Saturday, May 31, 2008 10:28 AM by Cork2

Also, there is not a distinction between government and corporations, as they are a giant collusion. Corporations can influence the government to steal and vice versa.

# re: Google Allows Corporations to Claim Copyrights on Public Domain Works

Saturday, May 31, 2008 11:06 AM by Cork2

"I know the trendy leftist thing is to always bash corporations"

Opposing corporations for their violation to the non-aggression principle is a right-libertarian principle, because non-aggression is a "universal monopoly ethic", as it applies to all levels.

IMO, I think that supporting corporations is a leftist libertarian principle because some leftists sometimes justify non-aggression such as "state-socialist communes in a market anarchist society."

My beliefs are the reverse as the usual. Because it seems contradictory for rightists to wholeheartly support non-aggression universally and also support corporations that violate non-aggression, at the same time.

David, you have the right idea of only dismantling the government that initiates aggression. But blame is to all agents that violate non-aggression.

Suppose if someone tells you to murder someone? Would you deserve the blame if you murder? What if you told someone to murder someone. You also deserve the blame. If you told a robot to murder someone, you deserve the blame. If you told the government to murder someone, you also deserve the blame. If Google told the government to violate property by placing IP, they deserve the blame.

But I know that it is impossible for corruption to be zero. There will always be bad guys that corrupt the government, as there will always be bad guys that murder. The bad guys that corrupt the government will always out-compete their competitors. So it is impossible to educate the bad corrupt guys to avoid corruption, since new bad guys would outcompete the educated ones.

What is you definition of "blame"? People have different interpretations on what "blame" is. I interpret "blame" as "a non-aggression violation." Other people interpret the word as "using violence to defend the person deserves the blame." So you cannot argue if an agent deserves blame or not unless we have the same interpretation of the word.

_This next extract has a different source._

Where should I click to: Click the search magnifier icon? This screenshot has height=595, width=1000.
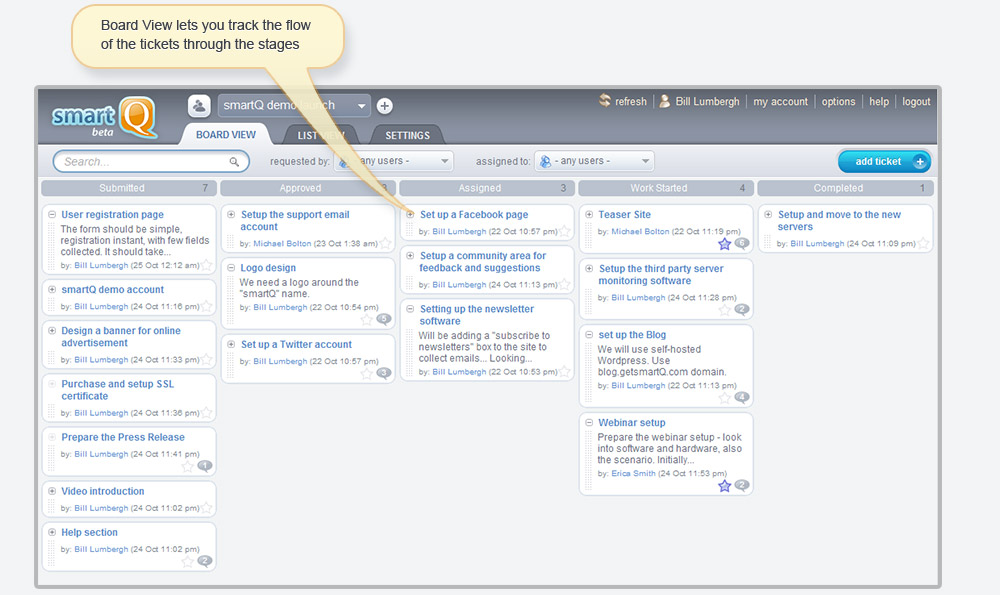(x=235, y=162)
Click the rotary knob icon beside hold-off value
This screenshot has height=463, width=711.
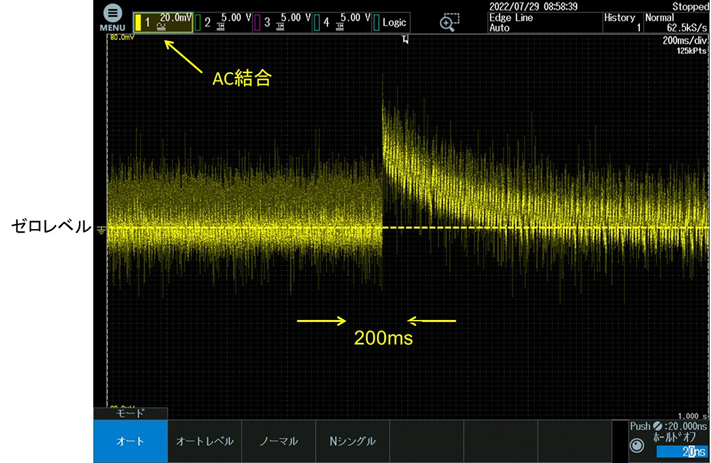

Similarily, words such as "hate" is ambiguous. Some left-libertarians "hate" corporations. But that does not mean that they would abolish all corporations. This is similar to minarchists "hating" government but they do not want to abolish government. People have different definitions of "hate." I hate corporations, but that does not mean I want to abolish them (as it obviously would make our standard of living much worse). I just hate the corporate structure, and I want to abolish these specific aspects of government intervention.

# re: Google Allows Corporations to Claim Copyrights on Public Domain Works

Tuesday, June 10, 2008 4:41 PM by David Johnson

Sigh. Deciding what content to host on your own private webserver is not equivalent to supporting IP! But regardless, I would much sooner support IP then support a police state that forces Google to host all possible content.

Google is not enforcing IP laws against anyone. All they are doing is choosing which content to host or not. If they were finking on people to the government that would be a different story. They might be doing that elsewhere, but in this area of hosted content they are not.

To make this as clear as possible: Google is not violating your copyright by not hosting your content!

# re: Google Allows Corporations to Claim Copyrights on Public Domain Works

Wednesday, June 11, 2008 5:01 PM by aheram

@David Johnson: Forcing companies to host content they do not want in their servers would be immoral. But that is not the case here.

The victim was the original content-creator who had released his own work to the public domain.* Google then allowed Huffington's company to make a fraudulent copyright claim that affected the victim's perfectly legal use of Google's services.

Yes, the bank has the moral right to refuse to store anyone's money in their vaults... but I doubt anyone will agree that the bank has any right to transfer ownership of the money to someone else.

# re: Google Allows Corporations to Claim Copyrights on Public Domain Works

Tuesday, July 8, 2008 9:00 PM by GNUMD

I never liked that Huffington windbag anyway.